• Tareas:
a – En el texto sobre Liechtenstein, ¿con qué dos países tiene frontera?
b – Sigue escribiendo el texto sobre Liechtenstein a partir de su última frase.

• Texto citado:

------------------------------------------------------------

Imagine un lugar con una tasa de desempleo que ronda el 1% y que nunca supera el 2%. Un sitio donde la inflación es del 0,5%, el IVA no pasa del 7% y la renta per cápita es de 135.000 euros al año. Un país donde hay más empresas que habitantes, donde fundarlas es sencillo y rápido, sin más trámites administrativos que inscribirlas en un registro mercantil y pagar sus impuestos correspondientes cada ejercicio, unos impuestos que jamás van más allá del 20% de los beneficios. Este nirvana económico existe, y no está tan lejos de España, a apenas un día conduciendo cómodamente por la autopista. Se trata de Liechtenstein, el país más rico del mundo.
La abundancia en la que nadan sus habitantes no se la deben a la naturaleza, que ha sido extremadamente avara con ellos. Liechtenstein se encuentra en el fondo de un valle alpino. Hace frontera con Austria y Suiza, dos países que carecen de acceso al mar, convirtiéndose de este modo en uno de los dos países doblemente bloqueados del mundo (el otro es Uzbekistán). El clima extremado de los Alpes y lo accidentado del terreno no invitan a explotar con provecho la ganadería o la agricultura. Los inviernos son largos y nevosos, los veranos cortos y húmedos. Liechtenstein, un pequeño principado de poco más de 35.000 habitantes lo tenía todo para ser uno de los lugares más pobres y atrasados de la Tierra.

------------------------------------------------------------

• Material proporcionado:
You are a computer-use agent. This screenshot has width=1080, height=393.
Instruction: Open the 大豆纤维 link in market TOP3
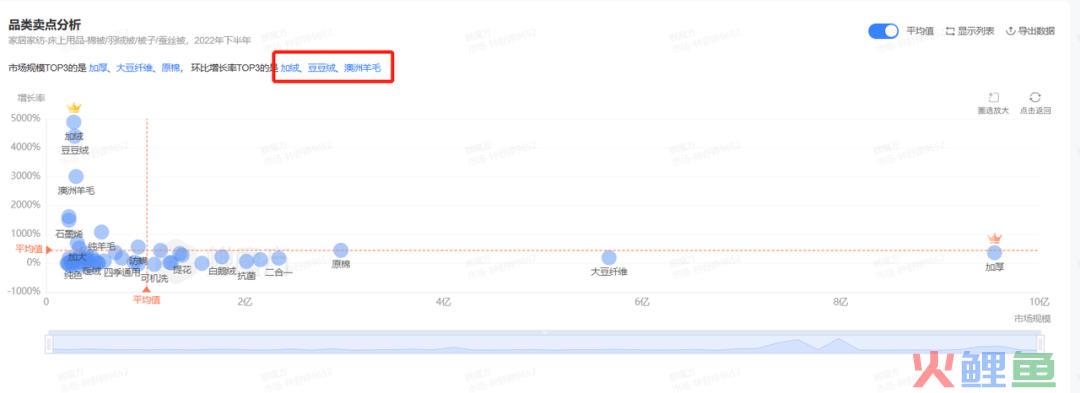point(135,68)

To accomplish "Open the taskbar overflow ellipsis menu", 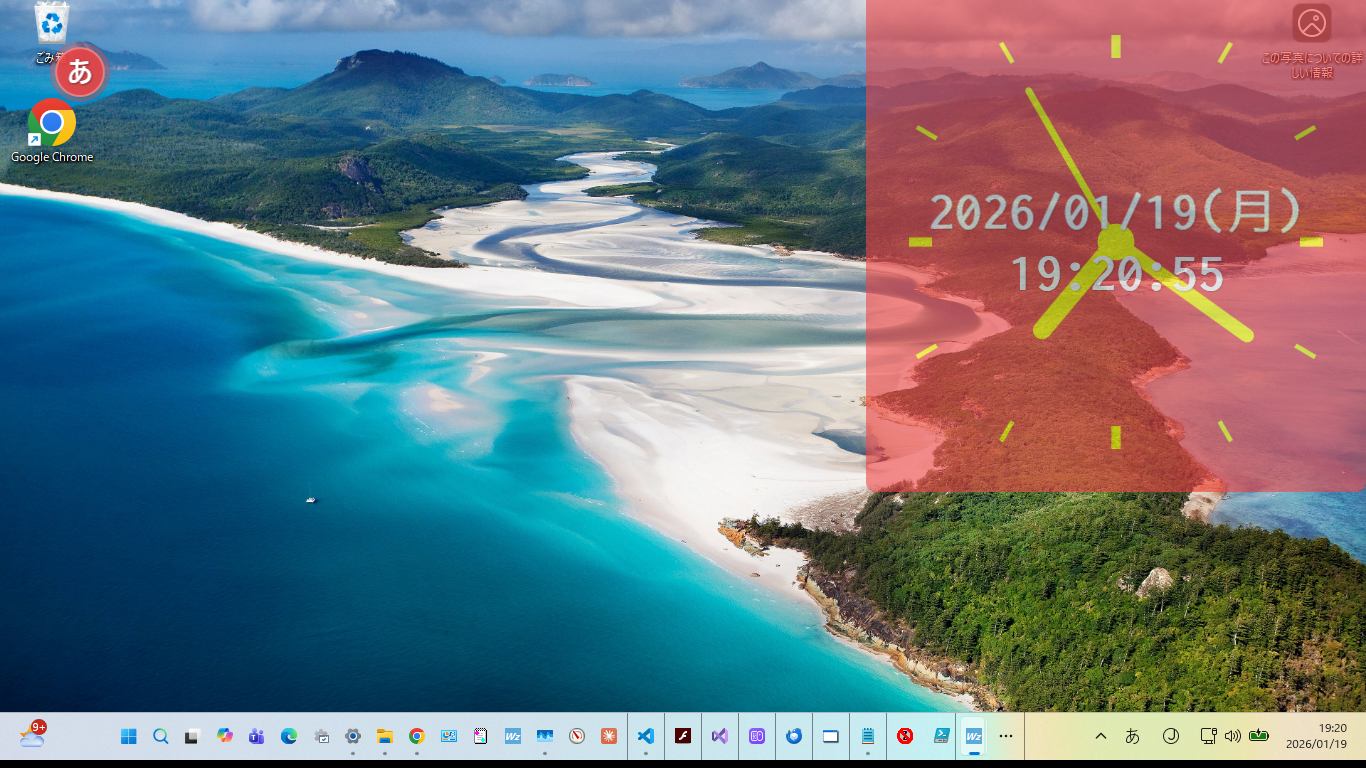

------------------------------------------------------------

• Respuestas por tarea:
a – Con Austria y Suiza.

b –
Y así sería sino fuese porque, tanto sus habitantes como el príncipe que los gobierna desde hace siglos, han confiado siempre en las bendiciones del comercio y su prima hermana la libre empresa. Liechtenstein pertenecía en tiempos al Sacro Imperio Romano Germánico y era uno de los rincones más abandonados de Europa. Entonces, allá por el siglo XVII, un noble austriaco compró un minúsculo señorío a orillas del alto Rin. Este señorío, conocido como Schellenberg, recibió el nombre del duque Karl von Liechtenstein, un acaudalado aristócrata que contaba con grandes heredades repartidas por todo el imperio.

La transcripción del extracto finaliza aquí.